Segment Start: MATERIAL PROVIDED
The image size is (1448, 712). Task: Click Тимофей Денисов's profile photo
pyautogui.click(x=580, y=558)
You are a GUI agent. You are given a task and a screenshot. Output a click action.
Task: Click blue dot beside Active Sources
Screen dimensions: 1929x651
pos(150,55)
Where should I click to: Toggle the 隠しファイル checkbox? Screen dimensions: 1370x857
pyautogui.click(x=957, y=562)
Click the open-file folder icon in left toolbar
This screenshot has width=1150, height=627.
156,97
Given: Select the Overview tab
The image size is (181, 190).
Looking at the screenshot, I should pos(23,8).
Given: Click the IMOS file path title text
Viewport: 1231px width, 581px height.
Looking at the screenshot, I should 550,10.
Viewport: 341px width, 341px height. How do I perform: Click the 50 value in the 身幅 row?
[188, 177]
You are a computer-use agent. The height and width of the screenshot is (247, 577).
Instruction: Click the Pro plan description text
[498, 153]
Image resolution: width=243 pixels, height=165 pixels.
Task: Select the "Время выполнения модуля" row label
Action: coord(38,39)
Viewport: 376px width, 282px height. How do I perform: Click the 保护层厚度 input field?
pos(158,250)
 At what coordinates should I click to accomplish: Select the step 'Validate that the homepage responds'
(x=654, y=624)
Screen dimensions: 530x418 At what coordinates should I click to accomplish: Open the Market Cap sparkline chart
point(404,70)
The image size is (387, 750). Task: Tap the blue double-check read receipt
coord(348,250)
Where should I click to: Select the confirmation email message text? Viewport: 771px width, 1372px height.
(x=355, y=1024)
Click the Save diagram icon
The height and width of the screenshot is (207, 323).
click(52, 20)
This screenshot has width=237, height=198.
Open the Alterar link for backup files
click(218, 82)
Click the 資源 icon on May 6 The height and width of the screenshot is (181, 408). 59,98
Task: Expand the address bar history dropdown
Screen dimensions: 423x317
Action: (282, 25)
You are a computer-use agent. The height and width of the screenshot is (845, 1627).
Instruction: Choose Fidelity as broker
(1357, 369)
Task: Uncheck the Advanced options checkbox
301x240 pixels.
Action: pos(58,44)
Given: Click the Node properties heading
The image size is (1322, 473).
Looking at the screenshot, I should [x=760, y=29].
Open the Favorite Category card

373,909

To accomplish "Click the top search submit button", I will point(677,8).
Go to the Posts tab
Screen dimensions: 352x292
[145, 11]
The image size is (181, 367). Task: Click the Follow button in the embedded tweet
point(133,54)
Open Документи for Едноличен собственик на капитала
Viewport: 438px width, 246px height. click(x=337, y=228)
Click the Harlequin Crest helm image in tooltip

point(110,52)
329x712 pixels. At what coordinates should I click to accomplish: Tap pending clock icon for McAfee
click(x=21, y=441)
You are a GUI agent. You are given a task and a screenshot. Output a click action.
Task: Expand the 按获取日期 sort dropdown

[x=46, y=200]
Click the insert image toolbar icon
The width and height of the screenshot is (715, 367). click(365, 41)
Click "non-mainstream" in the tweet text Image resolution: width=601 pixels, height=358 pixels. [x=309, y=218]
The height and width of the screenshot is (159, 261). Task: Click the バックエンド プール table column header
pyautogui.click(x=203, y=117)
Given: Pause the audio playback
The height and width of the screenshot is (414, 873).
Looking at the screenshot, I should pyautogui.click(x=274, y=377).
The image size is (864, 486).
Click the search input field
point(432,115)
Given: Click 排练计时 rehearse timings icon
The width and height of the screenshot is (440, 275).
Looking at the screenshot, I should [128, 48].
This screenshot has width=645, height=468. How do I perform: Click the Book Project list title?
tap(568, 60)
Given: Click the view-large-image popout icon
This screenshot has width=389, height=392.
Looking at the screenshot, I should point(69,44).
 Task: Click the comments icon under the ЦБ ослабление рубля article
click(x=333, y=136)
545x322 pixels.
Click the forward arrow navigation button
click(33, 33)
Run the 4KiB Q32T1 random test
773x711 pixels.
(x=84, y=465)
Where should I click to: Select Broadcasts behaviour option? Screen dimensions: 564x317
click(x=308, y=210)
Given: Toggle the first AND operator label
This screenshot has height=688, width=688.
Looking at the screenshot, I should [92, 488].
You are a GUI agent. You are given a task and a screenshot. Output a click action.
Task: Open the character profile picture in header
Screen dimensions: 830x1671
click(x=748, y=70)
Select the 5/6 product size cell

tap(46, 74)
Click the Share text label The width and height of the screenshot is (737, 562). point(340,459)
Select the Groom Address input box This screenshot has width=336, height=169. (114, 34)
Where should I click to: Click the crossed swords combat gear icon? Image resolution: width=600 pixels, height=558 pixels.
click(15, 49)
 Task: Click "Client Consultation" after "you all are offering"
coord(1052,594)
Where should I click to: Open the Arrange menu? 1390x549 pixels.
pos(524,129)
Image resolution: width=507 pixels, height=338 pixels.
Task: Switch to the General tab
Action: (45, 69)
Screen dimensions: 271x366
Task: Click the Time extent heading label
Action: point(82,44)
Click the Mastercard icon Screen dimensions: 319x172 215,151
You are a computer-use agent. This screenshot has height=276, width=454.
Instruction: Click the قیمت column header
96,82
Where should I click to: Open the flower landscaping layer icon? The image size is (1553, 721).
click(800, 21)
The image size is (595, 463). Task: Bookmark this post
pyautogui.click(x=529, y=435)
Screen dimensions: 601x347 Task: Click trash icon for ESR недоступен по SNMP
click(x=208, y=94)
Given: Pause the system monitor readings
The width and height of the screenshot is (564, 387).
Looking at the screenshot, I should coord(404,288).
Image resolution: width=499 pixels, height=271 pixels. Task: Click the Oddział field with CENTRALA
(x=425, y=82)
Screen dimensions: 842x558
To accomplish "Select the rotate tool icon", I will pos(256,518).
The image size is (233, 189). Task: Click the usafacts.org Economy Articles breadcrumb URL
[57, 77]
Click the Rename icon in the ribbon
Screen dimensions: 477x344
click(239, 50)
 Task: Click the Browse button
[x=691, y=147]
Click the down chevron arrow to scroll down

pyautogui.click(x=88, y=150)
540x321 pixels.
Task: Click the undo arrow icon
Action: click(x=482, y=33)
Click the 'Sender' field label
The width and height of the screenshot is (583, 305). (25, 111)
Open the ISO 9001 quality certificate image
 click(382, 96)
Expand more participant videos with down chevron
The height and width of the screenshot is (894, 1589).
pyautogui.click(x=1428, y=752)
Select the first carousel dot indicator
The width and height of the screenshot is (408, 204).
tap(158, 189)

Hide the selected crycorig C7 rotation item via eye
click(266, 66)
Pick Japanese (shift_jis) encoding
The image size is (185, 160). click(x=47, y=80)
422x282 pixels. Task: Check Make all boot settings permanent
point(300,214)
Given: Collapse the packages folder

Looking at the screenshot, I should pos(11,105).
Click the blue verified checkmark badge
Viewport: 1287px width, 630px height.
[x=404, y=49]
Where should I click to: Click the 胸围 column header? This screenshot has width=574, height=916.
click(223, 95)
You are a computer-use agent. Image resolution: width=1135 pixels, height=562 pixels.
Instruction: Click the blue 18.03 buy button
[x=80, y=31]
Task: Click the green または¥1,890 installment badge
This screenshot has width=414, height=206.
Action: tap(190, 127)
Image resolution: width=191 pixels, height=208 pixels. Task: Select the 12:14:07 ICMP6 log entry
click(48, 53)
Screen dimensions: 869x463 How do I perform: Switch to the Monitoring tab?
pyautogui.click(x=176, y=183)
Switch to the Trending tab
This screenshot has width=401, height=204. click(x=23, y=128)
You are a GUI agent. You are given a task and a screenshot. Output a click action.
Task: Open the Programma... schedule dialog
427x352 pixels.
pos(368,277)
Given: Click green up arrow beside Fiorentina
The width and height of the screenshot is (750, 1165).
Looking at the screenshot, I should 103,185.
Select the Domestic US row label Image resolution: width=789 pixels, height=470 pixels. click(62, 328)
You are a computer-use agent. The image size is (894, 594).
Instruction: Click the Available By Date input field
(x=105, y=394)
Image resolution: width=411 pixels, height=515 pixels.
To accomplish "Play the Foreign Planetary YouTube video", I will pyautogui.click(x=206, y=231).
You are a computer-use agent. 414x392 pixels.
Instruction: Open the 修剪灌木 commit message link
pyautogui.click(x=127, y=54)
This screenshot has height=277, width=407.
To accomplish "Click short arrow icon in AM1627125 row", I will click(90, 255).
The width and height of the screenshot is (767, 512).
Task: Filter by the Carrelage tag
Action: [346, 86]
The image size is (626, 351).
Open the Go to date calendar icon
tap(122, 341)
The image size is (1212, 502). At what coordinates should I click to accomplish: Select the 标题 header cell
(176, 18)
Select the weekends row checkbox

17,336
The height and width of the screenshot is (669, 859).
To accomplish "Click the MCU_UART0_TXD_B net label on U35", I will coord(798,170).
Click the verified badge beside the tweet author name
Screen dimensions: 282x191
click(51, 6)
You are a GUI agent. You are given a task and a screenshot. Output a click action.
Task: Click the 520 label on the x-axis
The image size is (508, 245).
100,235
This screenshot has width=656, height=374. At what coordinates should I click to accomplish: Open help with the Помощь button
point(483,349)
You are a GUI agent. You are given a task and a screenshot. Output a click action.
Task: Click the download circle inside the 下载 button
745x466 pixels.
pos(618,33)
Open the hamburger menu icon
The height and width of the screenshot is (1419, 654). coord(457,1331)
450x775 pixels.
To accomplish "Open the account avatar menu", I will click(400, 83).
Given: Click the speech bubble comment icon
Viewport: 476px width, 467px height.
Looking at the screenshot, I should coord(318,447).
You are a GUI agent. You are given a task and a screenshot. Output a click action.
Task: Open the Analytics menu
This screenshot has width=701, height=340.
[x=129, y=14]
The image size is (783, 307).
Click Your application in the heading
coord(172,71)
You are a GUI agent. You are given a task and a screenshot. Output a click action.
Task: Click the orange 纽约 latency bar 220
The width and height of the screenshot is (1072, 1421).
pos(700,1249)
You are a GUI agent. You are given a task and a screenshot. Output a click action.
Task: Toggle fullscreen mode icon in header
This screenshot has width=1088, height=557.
Segment End: MATERIAL PROVIDED
_EXERCISE AIM_:
From the records above, print only the lines between the one holding "Switch to the Trending tab" and the one holding "This screenshot has height=277, width=407.", inclusive, exactly as they stand.

_OUTPUT OF THE TASK_:
Switch to the Trending tab
This screenshot has width=401, height=204. click(x=23, y=128)
You are a GUI agent. You are given a task and a screenshot. Output a click action.
Task: Open the Programma... schedule dialog
427x352 pixels.
pos(368,277)
Given: Click green up arrow beside Fiorentina
The width and height of the screenshot is (750, 1165).
Looking at the screenshot, I should 103,185.
Select the Domestic US row label Image resolution: width=789 pixels, height=470 pixels. click(62, 328)
You are a computer-use agent. The image size is (894, 594).
Instruction: Click the Available By Date input field
(x=105, y=394)
Image resolution: width=411 pixels, height=515 pixels.
To accomplish "Play the Foreign Planetary YouTube video", I will pyautogui.click(x=206, y=231).
You are a computer-use agent. 414x392 pixels.
Instruction: Open the 修剪灌木 commit message link
pyautogui.click(x=127, y=54)
This screenshot has height=277, width=407.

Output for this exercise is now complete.